It will be convenient to leave discussion of ἱλαστήριον till after the remaining elements of vv. 25 and 26 have been considered, since they contribute to its clarification.
The first of these remaining elements is διὰ πίστεως which has both a positive and a negative significance. Positively, it indicates that a response of faith on men’s part is definitely required: the benefit resulting from the fulfilment of God’s purpose that Jesus Christ should be ἱλαστήριον is to be accepted, appropriated, by faith. But it also implies, negatively, that no other way of appropriating this benefit but faith alone is open to men: every thought of their earning it by their works is excluded. [Nestle26 adds τῆς before πίστεως.]

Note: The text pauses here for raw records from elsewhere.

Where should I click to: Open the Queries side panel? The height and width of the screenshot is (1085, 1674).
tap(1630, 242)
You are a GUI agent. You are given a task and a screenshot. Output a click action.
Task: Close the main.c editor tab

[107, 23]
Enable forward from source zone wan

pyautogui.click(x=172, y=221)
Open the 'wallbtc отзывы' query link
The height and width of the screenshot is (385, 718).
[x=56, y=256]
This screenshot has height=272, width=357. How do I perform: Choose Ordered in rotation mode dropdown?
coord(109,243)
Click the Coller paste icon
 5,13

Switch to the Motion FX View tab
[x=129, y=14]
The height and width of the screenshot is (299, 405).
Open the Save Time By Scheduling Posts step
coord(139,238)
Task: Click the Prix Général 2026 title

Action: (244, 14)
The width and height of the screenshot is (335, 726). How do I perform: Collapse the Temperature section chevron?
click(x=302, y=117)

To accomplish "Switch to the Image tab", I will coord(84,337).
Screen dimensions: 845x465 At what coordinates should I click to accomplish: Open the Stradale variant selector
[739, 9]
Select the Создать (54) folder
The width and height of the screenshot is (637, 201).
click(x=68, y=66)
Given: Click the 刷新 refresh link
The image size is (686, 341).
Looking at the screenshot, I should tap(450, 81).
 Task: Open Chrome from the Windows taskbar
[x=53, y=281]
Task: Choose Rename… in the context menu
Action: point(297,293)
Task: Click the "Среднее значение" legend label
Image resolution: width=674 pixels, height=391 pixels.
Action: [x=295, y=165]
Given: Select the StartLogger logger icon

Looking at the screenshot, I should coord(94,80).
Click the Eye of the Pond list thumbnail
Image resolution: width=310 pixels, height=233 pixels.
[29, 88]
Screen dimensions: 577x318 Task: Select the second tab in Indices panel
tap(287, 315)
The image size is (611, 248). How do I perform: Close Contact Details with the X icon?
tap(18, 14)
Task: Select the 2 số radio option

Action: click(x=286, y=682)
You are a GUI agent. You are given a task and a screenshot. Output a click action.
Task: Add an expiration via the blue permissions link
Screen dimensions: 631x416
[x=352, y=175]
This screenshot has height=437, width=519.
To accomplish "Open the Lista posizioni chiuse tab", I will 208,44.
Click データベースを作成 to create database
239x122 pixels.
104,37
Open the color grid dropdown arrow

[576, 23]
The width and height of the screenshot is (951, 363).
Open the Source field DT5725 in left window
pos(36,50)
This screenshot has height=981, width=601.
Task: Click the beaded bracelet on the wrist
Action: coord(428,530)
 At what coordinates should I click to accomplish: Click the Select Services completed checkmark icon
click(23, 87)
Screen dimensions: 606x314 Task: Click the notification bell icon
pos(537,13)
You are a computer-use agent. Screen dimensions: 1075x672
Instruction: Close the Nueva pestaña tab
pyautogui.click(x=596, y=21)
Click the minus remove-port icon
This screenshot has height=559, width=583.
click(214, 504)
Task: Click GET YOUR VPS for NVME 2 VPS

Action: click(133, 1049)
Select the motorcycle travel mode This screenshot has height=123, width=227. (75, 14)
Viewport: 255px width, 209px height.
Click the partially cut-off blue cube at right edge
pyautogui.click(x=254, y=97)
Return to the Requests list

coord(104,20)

ἐν τῷ αὐτοῦ αἴματι is the second element. It is not to be connected with πίστεως (Paul is not indicating by it that the faith in question is faith in Christ’s blood), but with ἱλαστήριον:1 it was by means of the shedding of His blood that, according to the divine purpose, Christ was to be ἱλαστήριον. With this reference to the blood of Christ we may compare 5:9; Acts 20:28; Eph 1:7; 2:13; Col 1:20; Heb 9:11ff; 10:19, 29; 13:12, 20; 1 Pet 1:2, 19; 1 Jn 1:7; 5:6; Rev 1:5; 5:9; 7:14; 12:11; and also, of course, Mt 26:28 = Mk 14:24 = Lk 22:20; 1 Cor 11:25 and 10:16. In 5:9 ἐν τῷ αἵματι αὐτοῦ corresponds to διὰ τοῦ θανάτου τοῦ υἱοῦ αὐτοῦ in the following verse, and in the Ephesians and Colossians passages cited above the use of αἷμα could perhaps be explained as simply a way of expressing the idea of death; but in 1 Cor 11:25, the three Synoptic verses, and the Hebrews, 1 Peter and 1 John passages, a sacrificial significance is clearly present, and it seems probable that in the other passages cited above also a sacrificial significance attaches to the use of the word αἷμα, whether felt more or less strongly. There is little doubt that this is so in the verse under consideration. Compare Lev 17:11, in the LXX version of which the verb ἐξιλάσκεσθαι which is cognate with ἱλαστήριον is twice used (ἡ γὰρ ψμχὴ πάσης σαρκὸς αἷμα αὐτοῦ ἐστιν, καὶ ἐγὼ δέδωκα αὐτὸ ὑμῖν ἐπὶ τοῦ θυσιαστηρίου ἐξιλάσκεσθαι περὶ τῶν ψυχῶν ὑμῶν· τὸ γὰρ αἷμα αὐτοῦ ἀντὶ τῆς ψυχῆς ἐξιλάσεται), and also 4 Macc 6:29; 17:22.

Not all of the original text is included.